French DNF has silver lining for Grosjean

Romain Grosjean

Romain Grosjean’s retirement from last weekend’s French Grand Prix has come with a silver lining courtesy of a suspension upgrade for the Austrian Grand Prix.

Branded by team principal Guenther Steiner as the worst weekend in Haas’ four year existence, the American squad struggled throughout the Paul Ricard event.

Grosjean was the sole retirement from the race which saw team-mate Kevin Magnussen classified a lowly 17th, the final runner bar the two Williams.

However, the disappointment of retiring from his home grand prix has offered an advantage for the coming events, with the team now able to fit an upgraded suspension to the Frenchman’s car.

The rear suspension upgrade required a change to the gearbox housing, which under normal circumstances would have seen Grosjean have to wait for the new kit until after the Hungarian Grand Prix in August.

It means both Haas cars will now be running the same specification rear end, with Magnussen having already taken the new suspension, giving the squad a more even platform to develop on.

“There are things that are not as we were hoping, and things that are better than we thought, and we just need to make sure that the weaknesses we have, we assess them,” Grosjean said.

“There’s a lot going on, a lot of testing that we’re going to do here, a lot of different set-ups.

“Obviously we know we’ve been struggling with the tyres.

“At one point it’s easy to say it’s the tyres, but we just need to get the cars to work the tyres, and that’s what we’re aiming to do here.”

Just a week on from an event which prompted Steiner to admit his team was ‘in the shit’, expectations are being kept in check.

“We’re just trying different things,” Grosjean explained.

“In free practice we’re probably going to try one option on one car, and another option on another car.
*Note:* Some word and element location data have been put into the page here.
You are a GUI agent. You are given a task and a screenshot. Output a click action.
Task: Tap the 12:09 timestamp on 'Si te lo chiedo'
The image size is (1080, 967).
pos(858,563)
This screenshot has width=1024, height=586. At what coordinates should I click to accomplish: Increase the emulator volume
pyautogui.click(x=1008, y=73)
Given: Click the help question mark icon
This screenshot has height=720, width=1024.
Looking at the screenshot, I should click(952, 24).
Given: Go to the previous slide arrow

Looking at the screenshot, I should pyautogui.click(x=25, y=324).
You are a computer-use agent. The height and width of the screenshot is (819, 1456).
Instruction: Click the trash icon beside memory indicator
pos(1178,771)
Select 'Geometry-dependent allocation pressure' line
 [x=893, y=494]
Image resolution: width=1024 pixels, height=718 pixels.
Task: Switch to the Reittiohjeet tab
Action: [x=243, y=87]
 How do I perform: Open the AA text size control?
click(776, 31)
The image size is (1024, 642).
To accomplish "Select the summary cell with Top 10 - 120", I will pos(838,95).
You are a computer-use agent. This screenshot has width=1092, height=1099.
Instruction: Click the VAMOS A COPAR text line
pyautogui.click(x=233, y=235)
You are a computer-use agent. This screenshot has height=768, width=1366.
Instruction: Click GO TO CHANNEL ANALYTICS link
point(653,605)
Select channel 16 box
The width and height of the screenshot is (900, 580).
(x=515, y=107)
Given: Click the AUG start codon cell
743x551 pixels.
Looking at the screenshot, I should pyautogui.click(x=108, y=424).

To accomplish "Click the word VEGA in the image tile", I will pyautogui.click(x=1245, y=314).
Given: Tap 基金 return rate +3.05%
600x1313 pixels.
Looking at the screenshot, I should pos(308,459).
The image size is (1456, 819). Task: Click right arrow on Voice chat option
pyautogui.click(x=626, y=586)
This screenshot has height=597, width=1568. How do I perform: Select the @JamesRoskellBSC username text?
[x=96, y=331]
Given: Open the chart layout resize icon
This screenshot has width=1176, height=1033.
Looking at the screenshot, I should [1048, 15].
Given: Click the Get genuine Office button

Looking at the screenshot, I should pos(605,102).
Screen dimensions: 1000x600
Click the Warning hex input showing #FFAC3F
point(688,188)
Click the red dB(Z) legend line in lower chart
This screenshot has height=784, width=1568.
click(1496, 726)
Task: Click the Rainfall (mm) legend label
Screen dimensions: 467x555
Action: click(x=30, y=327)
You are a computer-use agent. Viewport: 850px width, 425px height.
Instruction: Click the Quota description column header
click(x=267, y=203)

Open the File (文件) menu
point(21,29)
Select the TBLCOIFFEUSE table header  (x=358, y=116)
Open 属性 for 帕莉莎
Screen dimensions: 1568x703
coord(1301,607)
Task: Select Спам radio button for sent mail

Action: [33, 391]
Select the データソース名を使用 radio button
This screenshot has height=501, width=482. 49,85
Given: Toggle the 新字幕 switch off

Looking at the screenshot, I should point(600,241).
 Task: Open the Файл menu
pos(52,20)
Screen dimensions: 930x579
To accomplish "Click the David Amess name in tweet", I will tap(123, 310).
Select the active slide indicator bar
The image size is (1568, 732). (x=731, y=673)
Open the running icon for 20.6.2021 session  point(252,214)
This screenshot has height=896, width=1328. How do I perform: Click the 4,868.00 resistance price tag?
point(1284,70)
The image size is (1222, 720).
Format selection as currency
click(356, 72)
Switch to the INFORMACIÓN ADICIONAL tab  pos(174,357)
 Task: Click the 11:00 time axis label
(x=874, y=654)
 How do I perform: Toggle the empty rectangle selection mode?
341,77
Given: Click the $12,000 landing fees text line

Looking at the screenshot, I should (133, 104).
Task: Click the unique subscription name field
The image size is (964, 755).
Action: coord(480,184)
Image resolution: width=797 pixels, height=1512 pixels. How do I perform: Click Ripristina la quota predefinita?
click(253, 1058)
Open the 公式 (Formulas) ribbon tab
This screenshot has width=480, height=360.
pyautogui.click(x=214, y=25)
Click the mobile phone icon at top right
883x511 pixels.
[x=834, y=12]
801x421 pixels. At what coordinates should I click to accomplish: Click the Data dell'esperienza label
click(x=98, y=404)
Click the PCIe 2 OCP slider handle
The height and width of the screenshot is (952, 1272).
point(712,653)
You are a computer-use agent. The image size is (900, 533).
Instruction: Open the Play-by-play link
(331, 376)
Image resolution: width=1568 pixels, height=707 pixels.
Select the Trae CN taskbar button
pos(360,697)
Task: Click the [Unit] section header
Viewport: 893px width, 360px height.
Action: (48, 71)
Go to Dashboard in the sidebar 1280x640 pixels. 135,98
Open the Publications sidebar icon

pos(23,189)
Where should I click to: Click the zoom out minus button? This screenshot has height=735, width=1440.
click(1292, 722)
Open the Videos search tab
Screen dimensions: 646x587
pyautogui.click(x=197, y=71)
“When you don’t have any testing, that’s the only chance you have.

“At least here it’s warm, so it’s going to be consistent through the whole weekend. Hopefully we can have a few answers.”

“We know we’ve got a good car, aerodynamically, and a car that can perform well sometimes,” added Magnussen.

“But then we found ourselves in situations where the car isn’t performing at all, and we can’t really point at the problem. It’s very confusing.

“We’re working very hard at trying to locate the problem, and take a direction of where to look.

“It’s easy to say that the tyres aren’t working, but there’s got to be more to it than temperatures and stuff.”

Practice for the Austrian Grand Prix begins this evening at 1900 AEST.